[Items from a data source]
+ + + + +

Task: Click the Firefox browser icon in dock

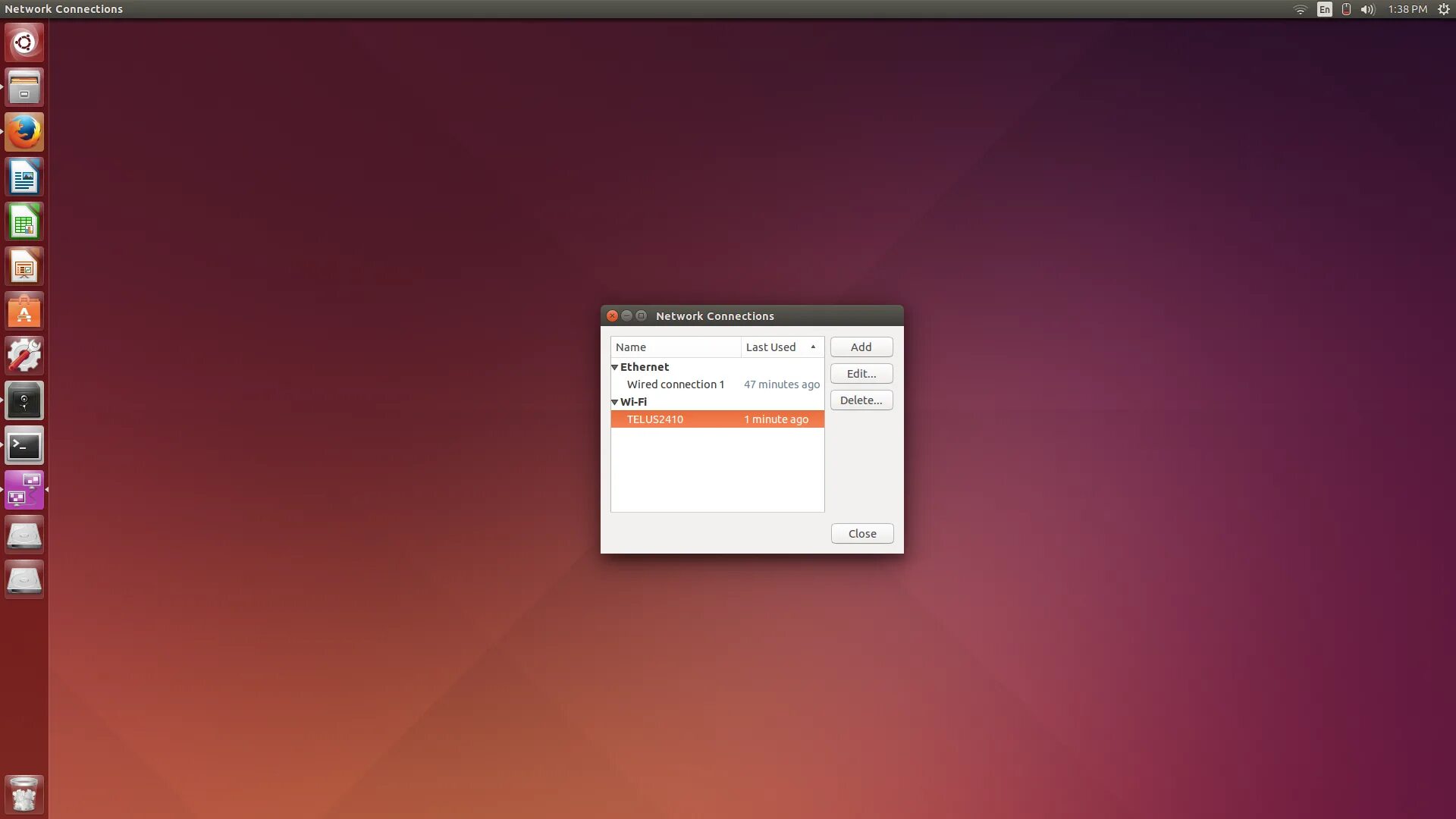Action: tap(24, 132)
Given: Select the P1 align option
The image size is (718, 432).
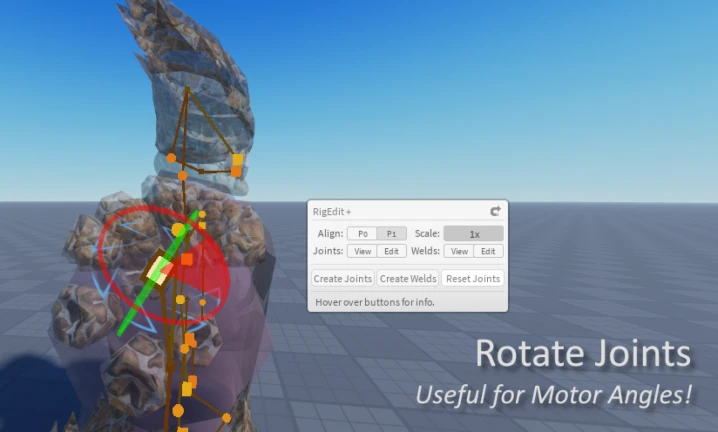Looking at the screenshot, I should click(x=391, y=233).
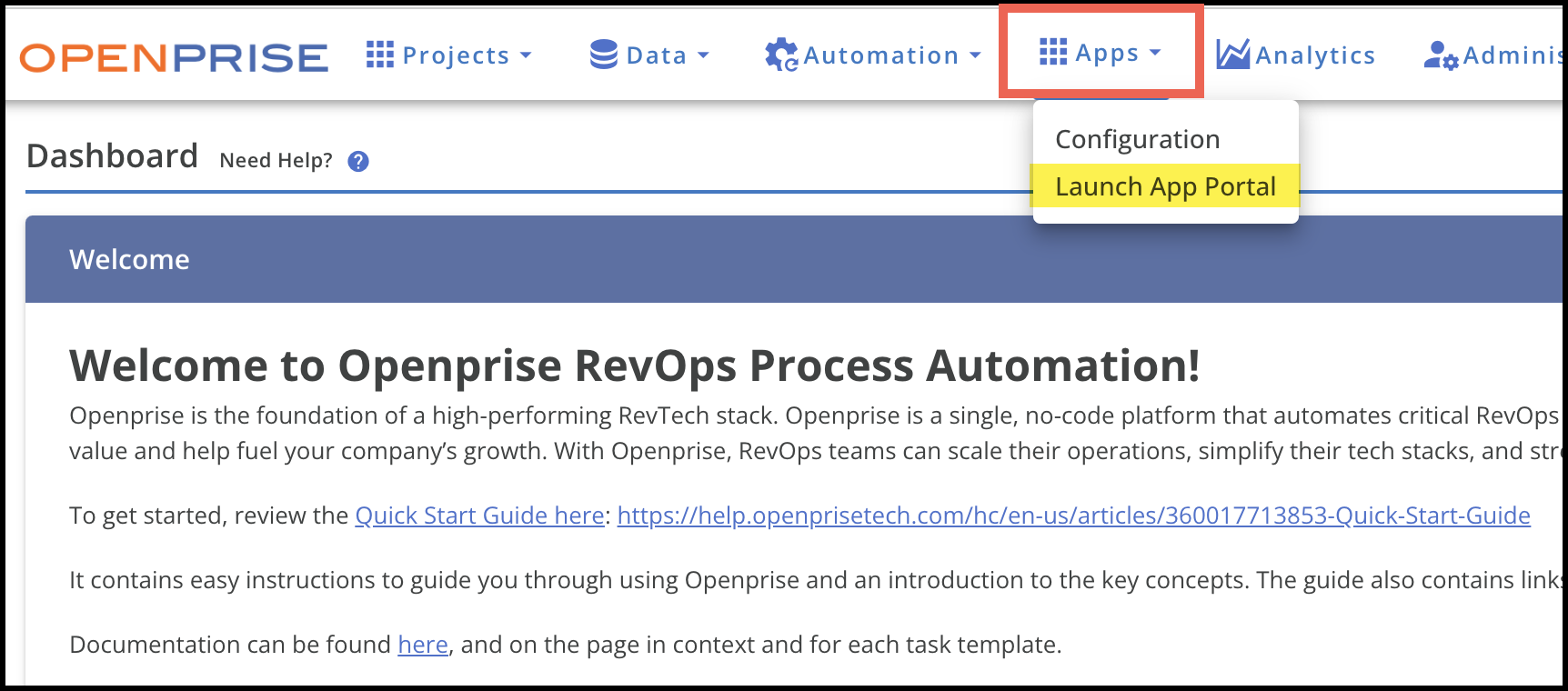This screenshot has height=691, width=1568.
Task: Expand the Data dropdown arrow
Action: click(703, 55)
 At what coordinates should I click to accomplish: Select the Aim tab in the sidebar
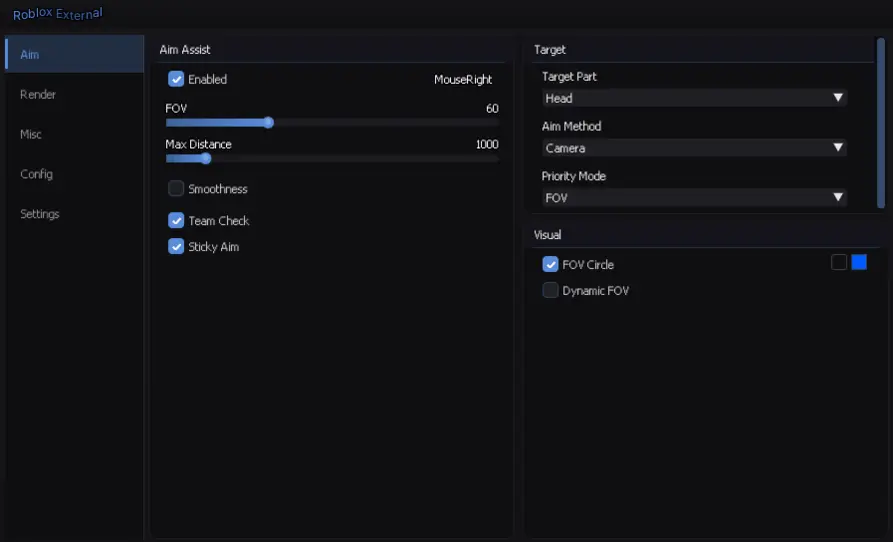coord(30,54)
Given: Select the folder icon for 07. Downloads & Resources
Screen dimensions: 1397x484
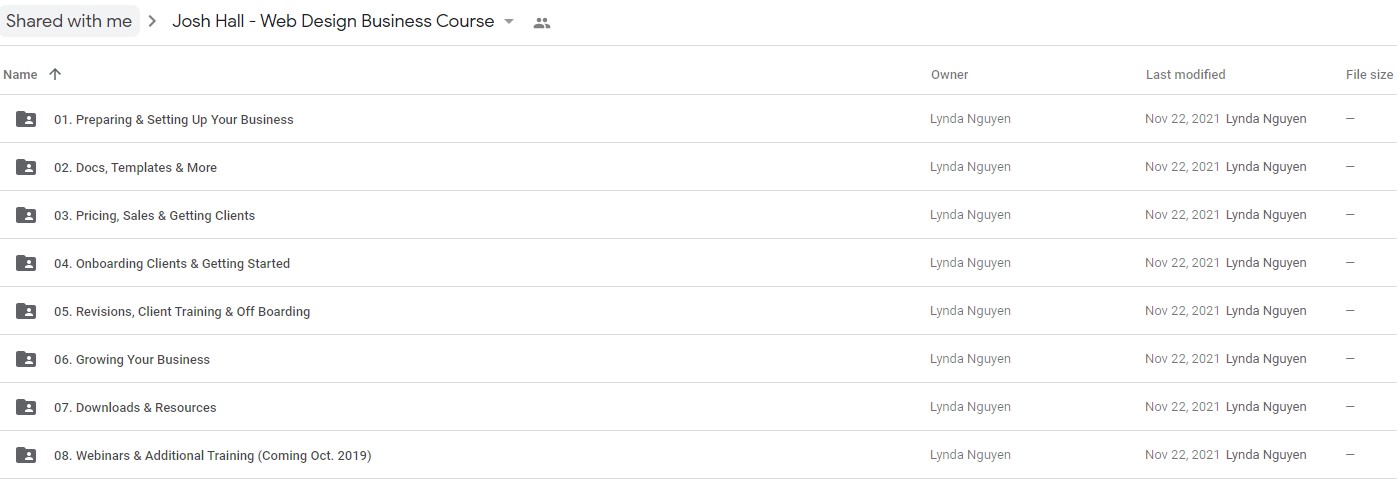Looking at the screenshot, I should coord(26,407).
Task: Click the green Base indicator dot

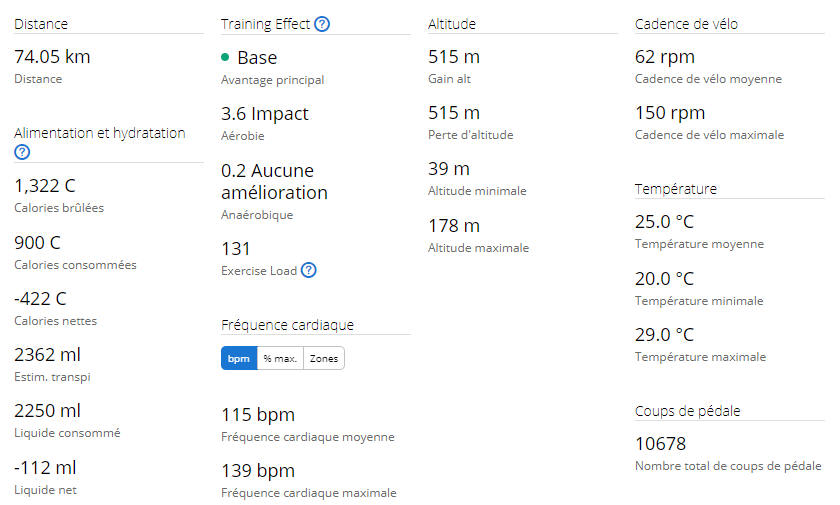Action: [225, 57]
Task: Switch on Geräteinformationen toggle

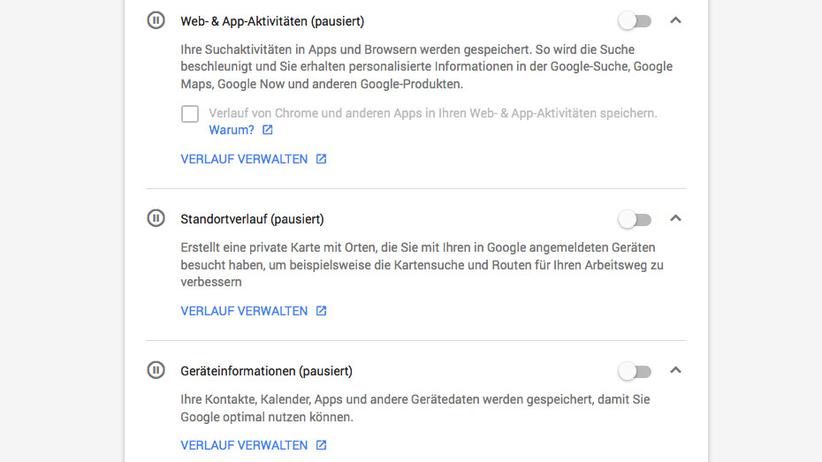Action: [634, 371]
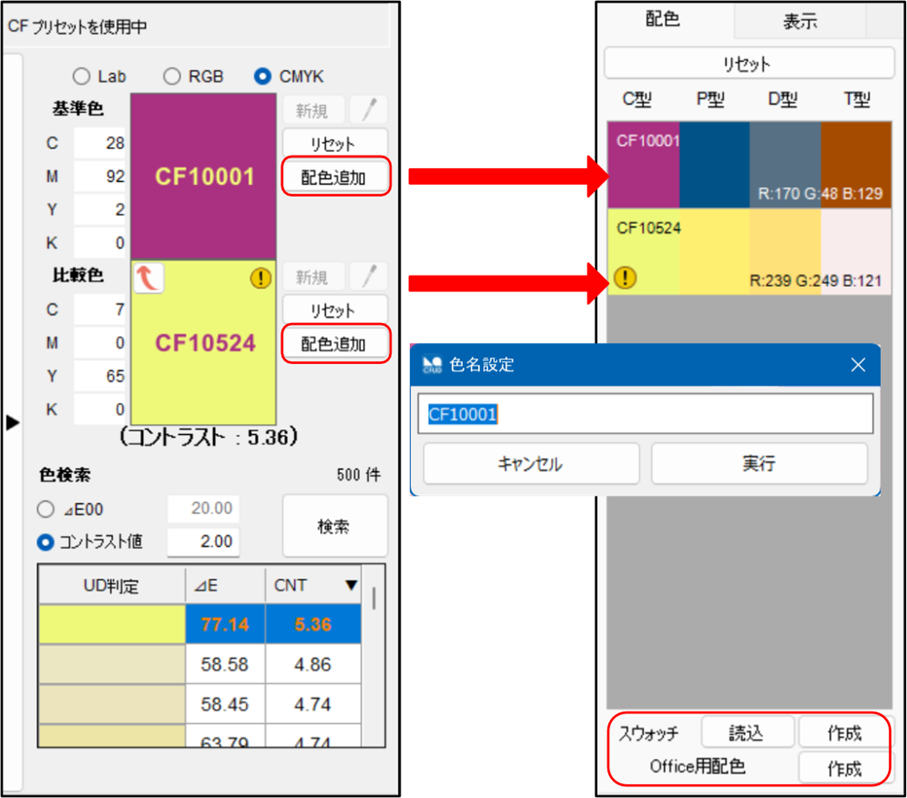Screen dimensions: 907x798
Task: Select the RGB color mode radio button
Action: click(172, 76)
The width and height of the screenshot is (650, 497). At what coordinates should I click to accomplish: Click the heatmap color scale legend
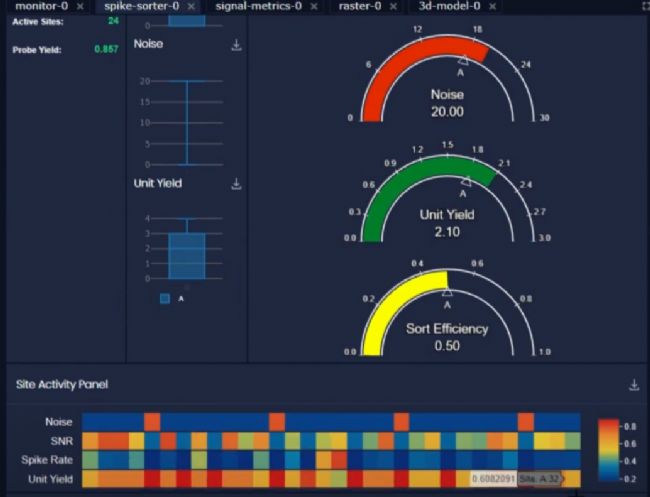(608, 450)
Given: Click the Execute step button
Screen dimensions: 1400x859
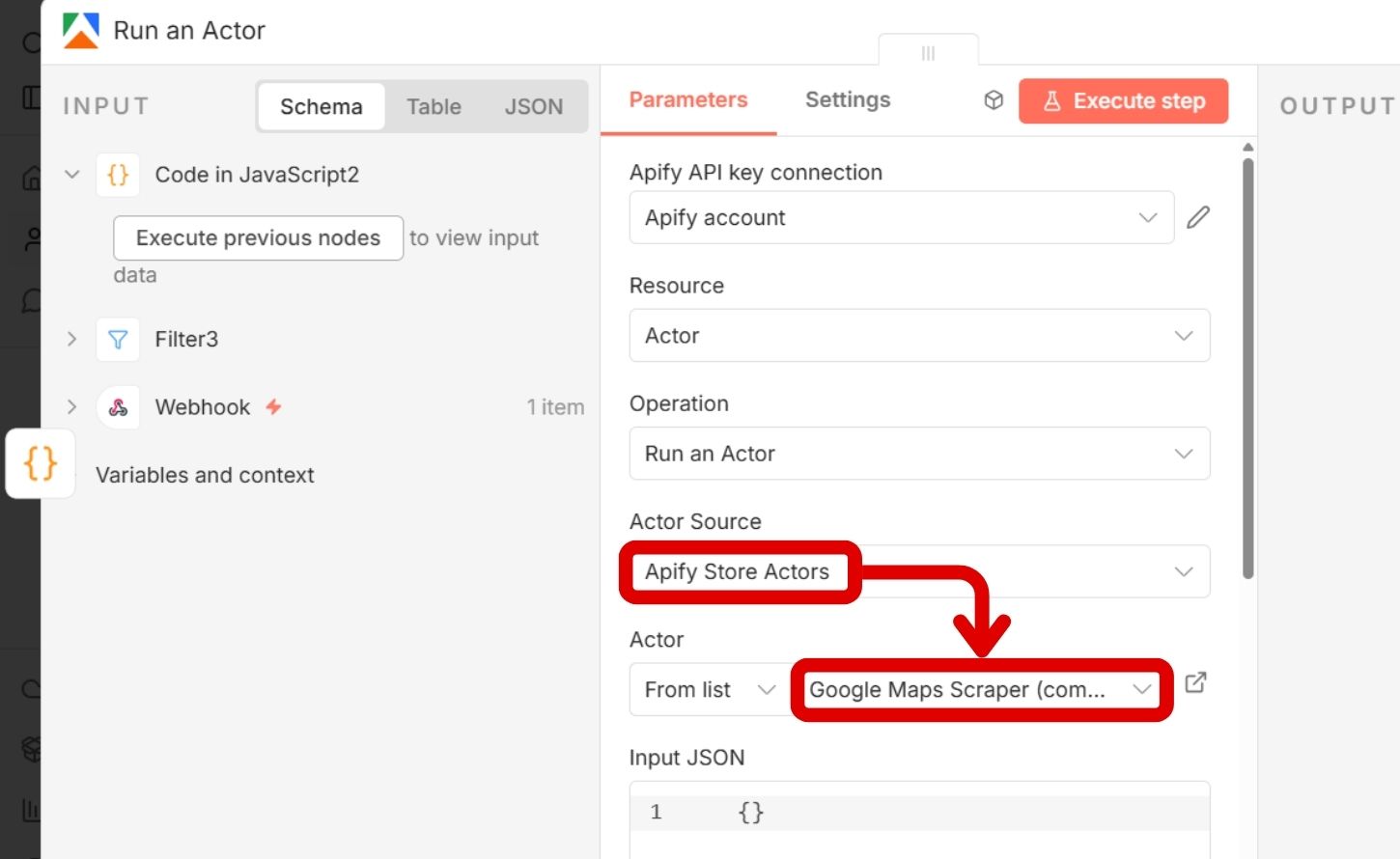Looking at the screenshot, I should point(1123,101).
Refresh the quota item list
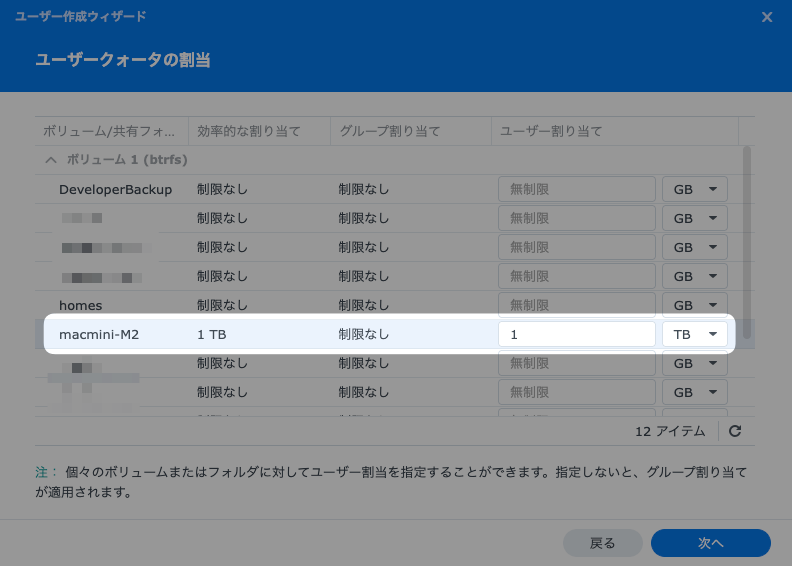The width and height of the screenshot is (792, 566). tap(735, 432)
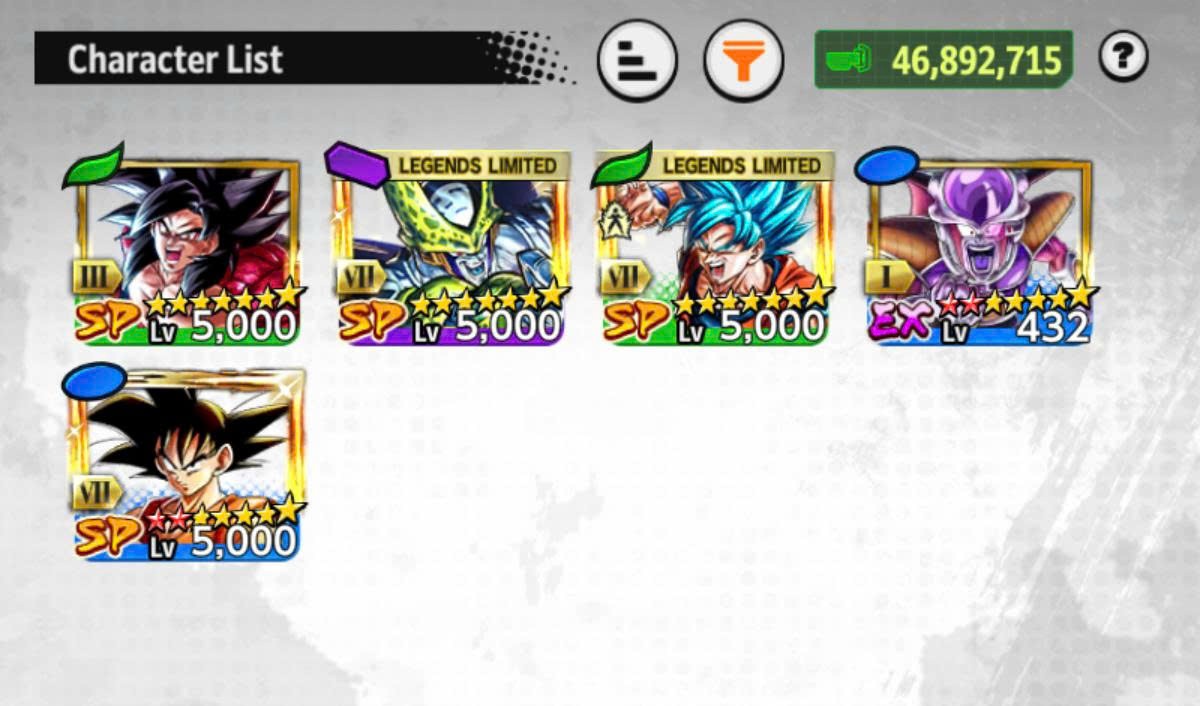Tap the purple element badge on Cell

tap(356, 165)

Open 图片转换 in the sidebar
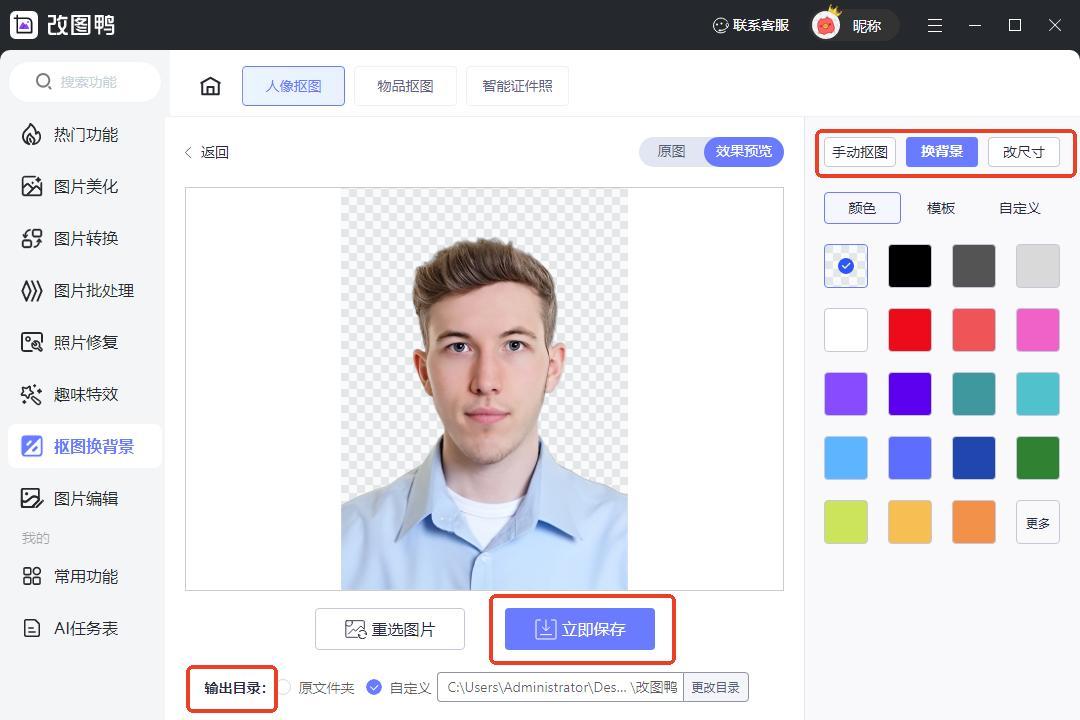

+ + + + +

Instructions for the task
For the string "Given", give the number of lines in the records that contain it and nothing besides.

Final answer
3